Many, many, many folks were upset that Twitter would shut off access to TweetBot or Twitterific. These apps have been part of Twitter from the start and one inspired Twitter’s logo. To add insult to injury, this made us all collectively realize that Twitter’s mobile app is not great (call me, Mindgrub builds excellent apps). But, Twitter didn’t just band third-party apps – what it did instead is rate limit API calls and implement a new system to charge based on the amount of API calls per month. The price tag was so hefty that bit by bit folks said nope.
Unrelated to Twitter, OpenAI blew through the doors of technology like the Kool-Aid man. Whoever had AI on the 2023 Bingo card deserves all the money. The products like DALI-2 and ChatGPT continue to blow all of our socks off – but then the deep dark secrets of OpenAI and other AI platforms began to drip out.
These LLM (Large Language Model) systems need data, and when I say data, they need all the data. The more you can feed the dang thing, the better – it’s like Seymore, and it wants all the information. Some of this best information came from the most open of sources, places like Twitter, Reddit, and Stack Overflow. These platforms are unique in havings tons of experts who share their advice or answer questions in the most open forums.
Elon Musk and Twitter responded that this was why they needed to lock down APIs and tweets so that eager AI training models won’t try to consume this valuable training data without paying the troll toll.
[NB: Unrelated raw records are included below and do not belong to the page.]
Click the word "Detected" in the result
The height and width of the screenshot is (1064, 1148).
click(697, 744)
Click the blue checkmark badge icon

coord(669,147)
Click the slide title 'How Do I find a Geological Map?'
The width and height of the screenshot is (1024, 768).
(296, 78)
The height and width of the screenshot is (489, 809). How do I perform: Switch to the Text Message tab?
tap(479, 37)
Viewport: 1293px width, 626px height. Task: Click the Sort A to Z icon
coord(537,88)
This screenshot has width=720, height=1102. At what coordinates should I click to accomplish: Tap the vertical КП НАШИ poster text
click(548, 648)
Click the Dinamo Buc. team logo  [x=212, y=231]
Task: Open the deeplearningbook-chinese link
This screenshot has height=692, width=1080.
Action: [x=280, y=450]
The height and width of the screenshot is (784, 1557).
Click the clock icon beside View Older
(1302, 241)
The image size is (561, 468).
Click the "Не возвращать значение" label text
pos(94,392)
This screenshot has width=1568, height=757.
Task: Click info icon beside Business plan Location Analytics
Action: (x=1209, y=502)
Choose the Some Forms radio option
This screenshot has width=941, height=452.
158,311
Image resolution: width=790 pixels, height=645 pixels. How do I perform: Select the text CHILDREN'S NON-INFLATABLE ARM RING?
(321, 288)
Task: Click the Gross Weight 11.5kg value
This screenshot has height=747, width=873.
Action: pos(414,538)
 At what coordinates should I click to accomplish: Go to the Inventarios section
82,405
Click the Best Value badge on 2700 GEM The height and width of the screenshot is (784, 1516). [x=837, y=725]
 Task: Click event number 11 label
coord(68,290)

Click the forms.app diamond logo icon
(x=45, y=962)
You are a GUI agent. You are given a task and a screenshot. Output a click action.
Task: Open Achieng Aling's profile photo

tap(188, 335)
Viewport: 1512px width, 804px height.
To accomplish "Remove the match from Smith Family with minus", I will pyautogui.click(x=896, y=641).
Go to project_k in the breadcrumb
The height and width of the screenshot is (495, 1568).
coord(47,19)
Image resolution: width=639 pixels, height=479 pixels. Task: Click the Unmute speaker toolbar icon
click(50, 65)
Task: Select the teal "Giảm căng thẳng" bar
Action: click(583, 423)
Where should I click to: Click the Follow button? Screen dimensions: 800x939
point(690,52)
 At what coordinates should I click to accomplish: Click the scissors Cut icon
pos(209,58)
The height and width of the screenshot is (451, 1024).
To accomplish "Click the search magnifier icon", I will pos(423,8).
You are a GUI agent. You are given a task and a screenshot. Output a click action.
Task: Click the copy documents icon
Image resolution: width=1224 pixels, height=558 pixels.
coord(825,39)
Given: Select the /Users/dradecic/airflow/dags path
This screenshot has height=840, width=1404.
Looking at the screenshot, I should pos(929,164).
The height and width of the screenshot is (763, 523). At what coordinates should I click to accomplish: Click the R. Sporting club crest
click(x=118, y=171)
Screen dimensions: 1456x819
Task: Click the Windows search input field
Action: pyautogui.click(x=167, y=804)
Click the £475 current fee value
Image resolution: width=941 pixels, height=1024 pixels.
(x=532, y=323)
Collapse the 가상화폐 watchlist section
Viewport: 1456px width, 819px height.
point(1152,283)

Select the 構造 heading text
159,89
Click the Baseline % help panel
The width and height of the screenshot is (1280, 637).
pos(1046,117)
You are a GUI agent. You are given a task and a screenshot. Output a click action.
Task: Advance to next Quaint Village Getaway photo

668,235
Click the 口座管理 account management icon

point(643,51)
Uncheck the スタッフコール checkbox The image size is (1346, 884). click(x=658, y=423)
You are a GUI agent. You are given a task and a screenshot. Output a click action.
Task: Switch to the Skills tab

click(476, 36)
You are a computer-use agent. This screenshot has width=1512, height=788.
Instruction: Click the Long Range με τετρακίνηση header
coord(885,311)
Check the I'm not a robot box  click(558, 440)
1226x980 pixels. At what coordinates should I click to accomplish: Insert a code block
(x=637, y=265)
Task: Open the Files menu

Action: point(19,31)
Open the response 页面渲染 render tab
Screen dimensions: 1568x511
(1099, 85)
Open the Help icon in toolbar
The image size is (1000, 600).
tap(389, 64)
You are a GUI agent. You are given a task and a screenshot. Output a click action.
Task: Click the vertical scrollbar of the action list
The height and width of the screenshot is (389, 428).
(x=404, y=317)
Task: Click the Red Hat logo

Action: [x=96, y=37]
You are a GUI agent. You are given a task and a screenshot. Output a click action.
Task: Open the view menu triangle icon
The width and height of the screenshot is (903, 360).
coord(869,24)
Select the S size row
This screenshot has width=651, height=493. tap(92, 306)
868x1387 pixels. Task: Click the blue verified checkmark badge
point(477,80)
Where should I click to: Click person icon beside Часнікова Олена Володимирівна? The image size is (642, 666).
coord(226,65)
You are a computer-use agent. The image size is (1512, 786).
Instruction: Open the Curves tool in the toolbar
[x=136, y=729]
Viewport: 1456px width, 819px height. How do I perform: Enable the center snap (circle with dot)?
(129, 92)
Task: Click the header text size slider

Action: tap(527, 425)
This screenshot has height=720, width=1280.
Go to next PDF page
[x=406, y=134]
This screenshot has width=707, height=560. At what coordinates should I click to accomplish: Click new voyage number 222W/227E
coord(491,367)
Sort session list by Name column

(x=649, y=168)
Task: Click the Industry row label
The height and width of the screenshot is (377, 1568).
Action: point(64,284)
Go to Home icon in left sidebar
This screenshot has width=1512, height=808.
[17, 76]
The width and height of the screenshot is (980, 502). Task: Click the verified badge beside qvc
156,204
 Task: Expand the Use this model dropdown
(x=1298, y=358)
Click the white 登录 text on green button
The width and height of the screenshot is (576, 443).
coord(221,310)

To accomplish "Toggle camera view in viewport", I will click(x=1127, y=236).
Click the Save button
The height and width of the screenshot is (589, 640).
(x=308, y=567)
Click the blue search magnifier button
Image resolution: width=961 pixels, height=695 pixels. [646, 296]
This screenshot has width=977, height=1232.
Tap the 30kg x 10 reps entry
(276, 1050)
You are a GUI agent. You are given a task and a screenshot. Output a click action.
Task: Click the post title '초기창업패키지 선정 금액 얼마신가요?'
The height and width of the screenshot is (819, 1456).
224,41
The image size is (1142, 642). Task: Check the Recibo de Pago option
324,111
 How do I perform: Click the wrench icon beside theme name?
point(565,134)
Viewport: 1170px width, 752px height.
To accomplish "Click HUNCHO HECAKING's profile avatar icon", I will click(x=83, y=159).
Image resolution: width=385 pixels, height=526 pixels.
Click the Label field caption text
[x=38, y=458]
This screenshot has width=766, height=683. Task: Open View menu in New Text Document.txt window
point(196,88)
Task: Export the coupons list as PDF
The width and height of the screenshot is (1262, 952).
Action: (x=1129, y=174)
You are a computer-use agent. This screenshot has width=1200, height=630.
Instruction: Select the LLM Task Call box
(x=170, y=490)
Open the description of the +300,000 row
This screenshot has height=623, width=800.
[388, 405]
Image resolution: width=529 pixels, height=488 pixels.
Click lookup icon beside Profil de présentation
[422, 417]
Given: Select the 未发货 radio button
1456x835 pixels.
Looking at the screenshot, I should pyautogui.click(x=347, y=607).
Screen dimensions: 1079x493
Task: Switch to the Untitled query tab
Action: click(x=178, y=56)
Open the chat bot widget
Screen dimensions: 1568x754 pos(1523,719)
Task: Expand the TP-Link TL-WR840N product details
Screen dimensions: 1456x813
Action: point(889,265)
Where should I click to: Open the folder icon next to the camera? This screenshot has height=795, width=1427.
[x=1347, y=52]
Reddit and other sources of these models followed, and now we find ourselves full circle.
Apollo, my preferred Reddit reader and the only reader with a pixel pet finds itself facing the same issue as Tweetbot and Twitteriffic, the costs for the APIs they need to use from Reddit cost too much.
I get it. I understand it. But sometimes I think of the founding of our great Internet and a time when information was free and people linked to link for love. I guess that was the Internet’s 70’s – and today is a differnet time, but I can’t help but wonder if the hordes of people training models on the open Internet might find the reigns getting pulled a little tighter. I also wonder if this just continues the trend of pay walls popping up everywhere.